At the ports, pickup wait times can stretch to six hours.

“When we go into the port in the summertime, it’s all metal cans [shipping containers], asphalt and concrete,” he said. “The temperature rises so much more because you’re sitting there between all those hot cans. So you’ve basically got to have a diesel motor running all the time.”

Not Williams. He approaches in near silence. Since a battery-powered truck has no engine, it has none of the associated noise.

“You sneak up on people,” Williams said. “That’s kind of scared a couple of guys in our yard. I’ll pull up to the gate and somebody has their back turned and you’ll just cruise up.”

There’s an additional benefit.

“The [lack of] noise is better for a person’s hearing,” he said. “At the end of the day, my nerves aren’t rattled.”

What about smog?

The eCascadia emits no tailpipe emissions because it doesn’t have a tailpipe. Its batteries provide 550 kilowatt hours (kWh) of usable capacity. The truck travels up to 250 miles on a single charge range which can be 80% replenished in about 90 minutes. Williams said his state of charge might drop 1% in two hours of quiet and comfortable waiting.

“I put it in neutral, I set the brake. I’ve got the air on full blast and I just sit there. I’m comfortable. I’ve got the radio.”

Polluted pathway

WIth a passenger riding along on a recent Wednesday morning, Williams discussed the ecological damage to which the trucks he previously drove contributed.

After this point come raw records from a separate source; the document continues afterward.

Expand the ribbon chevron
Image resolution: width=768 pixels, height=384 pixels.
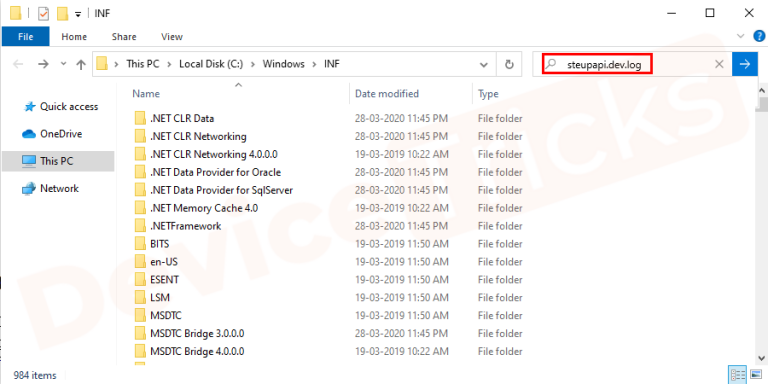click(740, 36)
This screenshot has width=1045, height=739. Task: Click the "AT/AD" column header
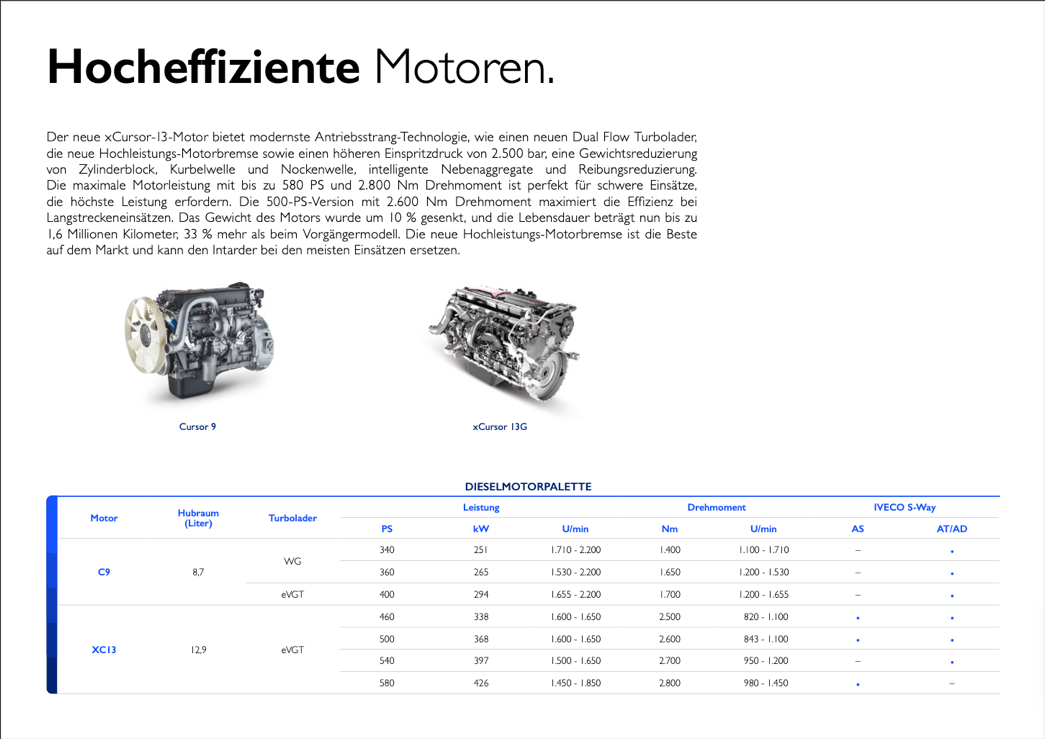pos(952,529)
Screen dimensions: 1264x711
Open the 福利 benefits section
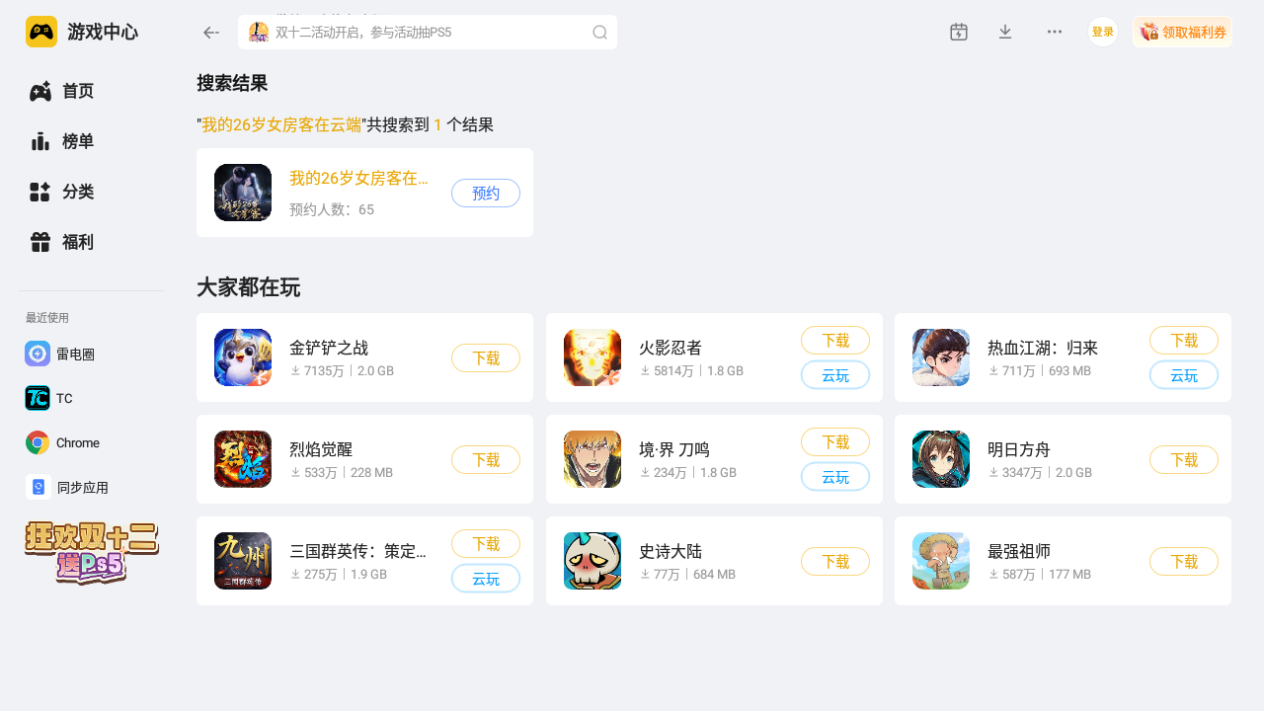pos(61,242)
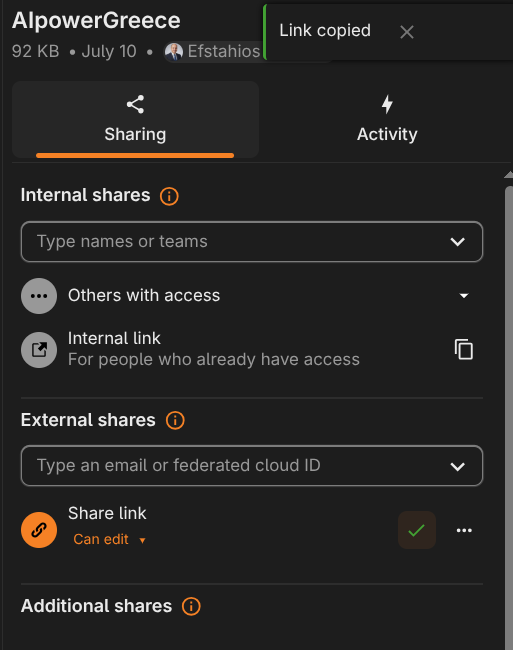Open the names or teams dropdown chevron
Viewport: 513px width, 650px height.
click(x=457, y=242)
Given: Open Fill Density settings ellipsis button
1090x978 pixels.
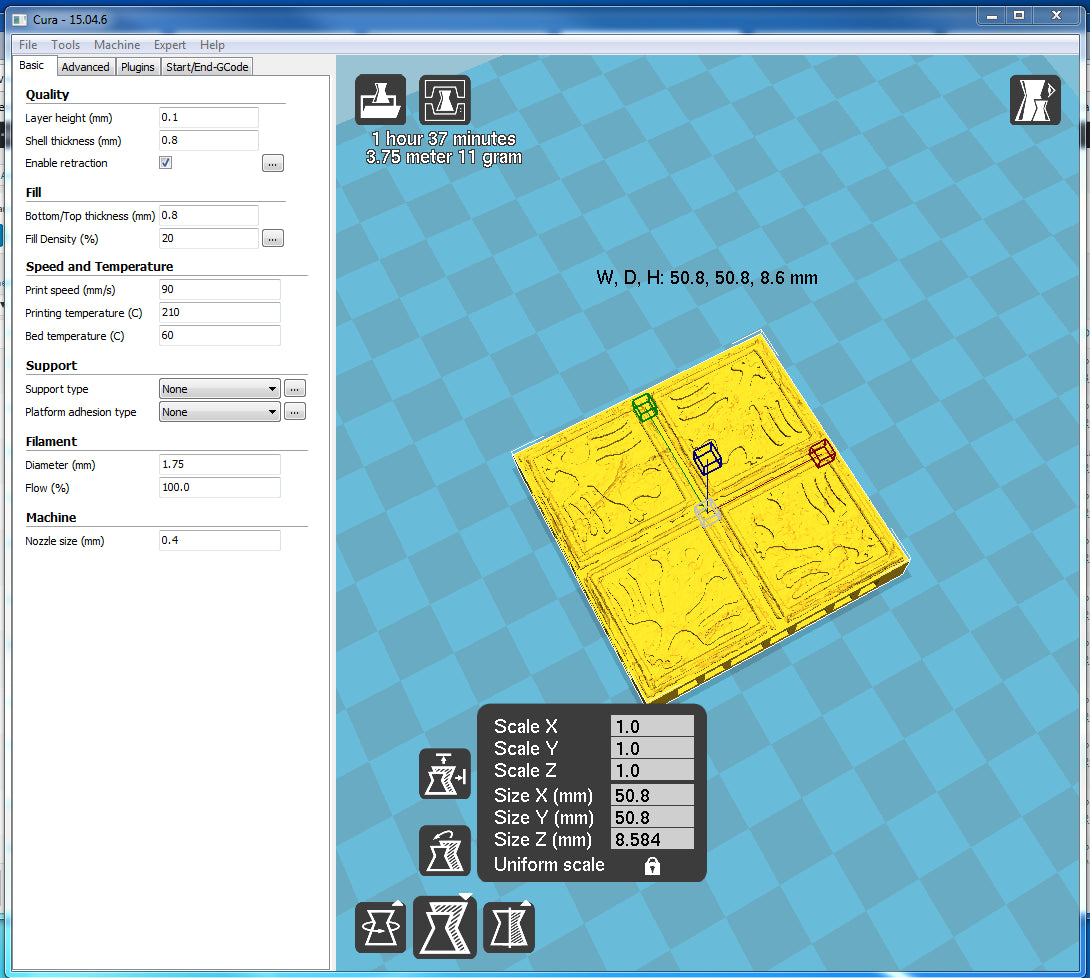Looking at the screenshot, I should tap(273, 238).
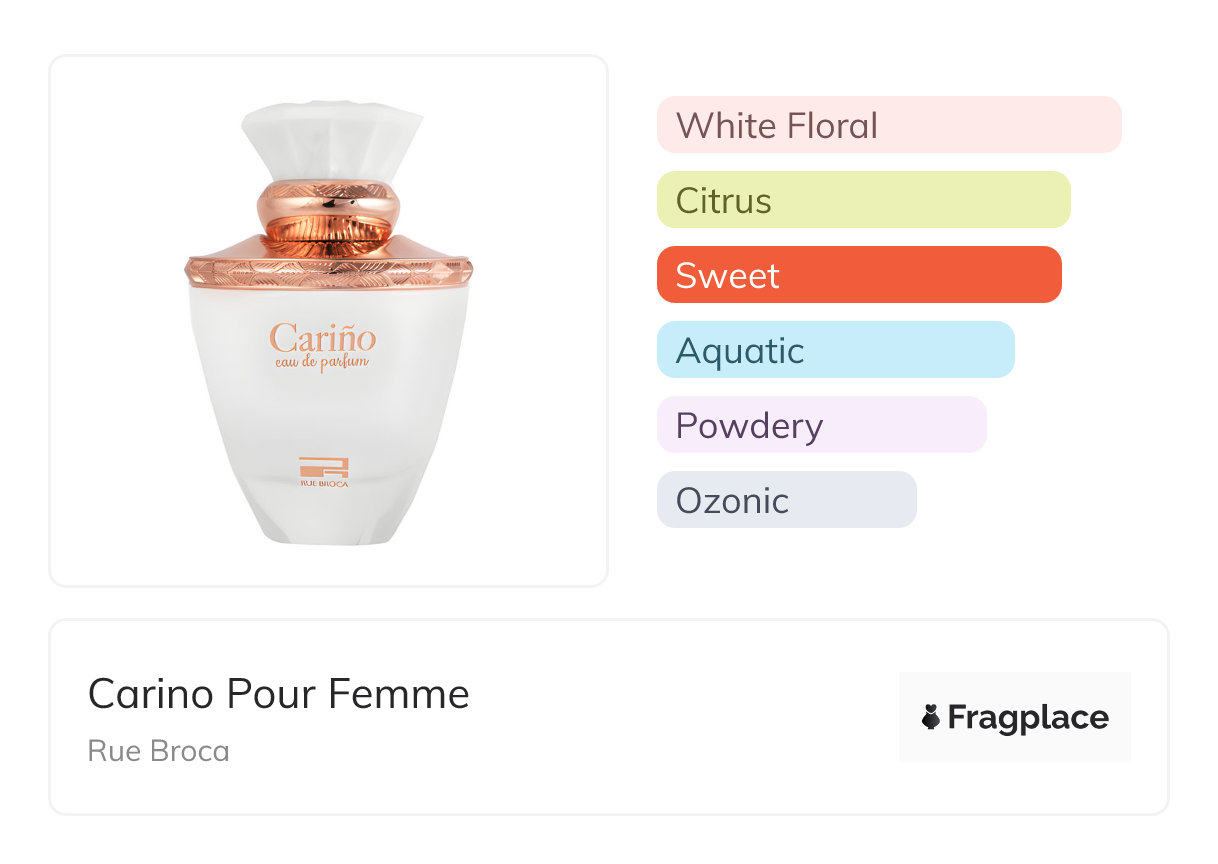Click the Fragplace wordmark text
Image resolution: width=1218 pixels, height=864 pixels.
coord(1028,718)
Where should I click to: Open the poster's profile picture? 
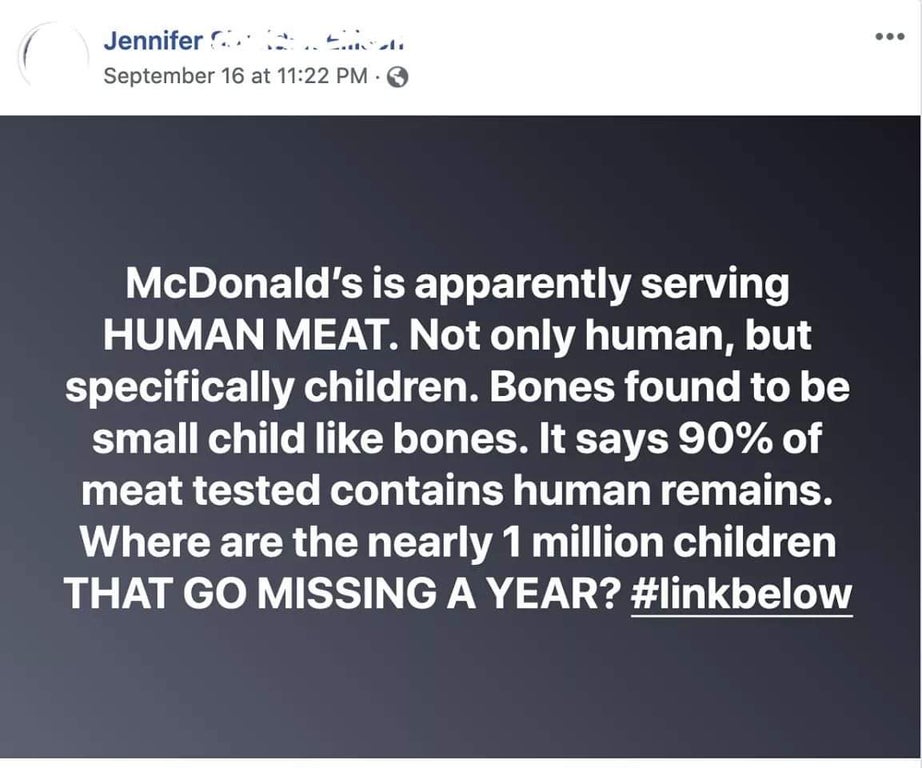(52, 56)
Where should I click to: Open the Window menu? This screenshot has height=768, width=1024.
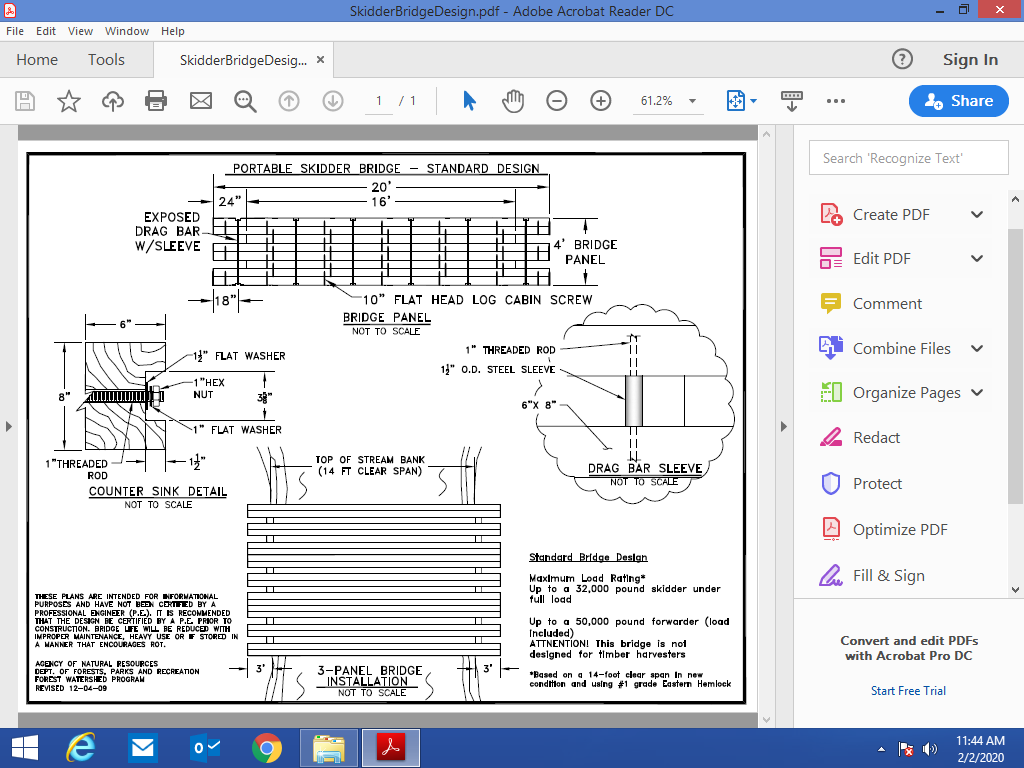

“I see trucks on the road right now that I have to drive behind that are blowing smoke constantly,” he said. “And I’ve got to breathe that all day long. If you drive along the freeway, you look at all the plants. They’re all dead. Nothing’s green anymore.”

California calls neighborhoods closest to the ports “disadvantaged communities” because of pollution from trucks idling while awaiting pickups. The South Coast Air Quality Management District says mobile sources account for more than 80% of the remaining smog-forming emissions in the region.

“You see that white smoke going everywhere on that truck?” Williams asks, gesturing to a semi a few lengths ahead. “It’s all fuel being burned. Nobody needs to breathe that.”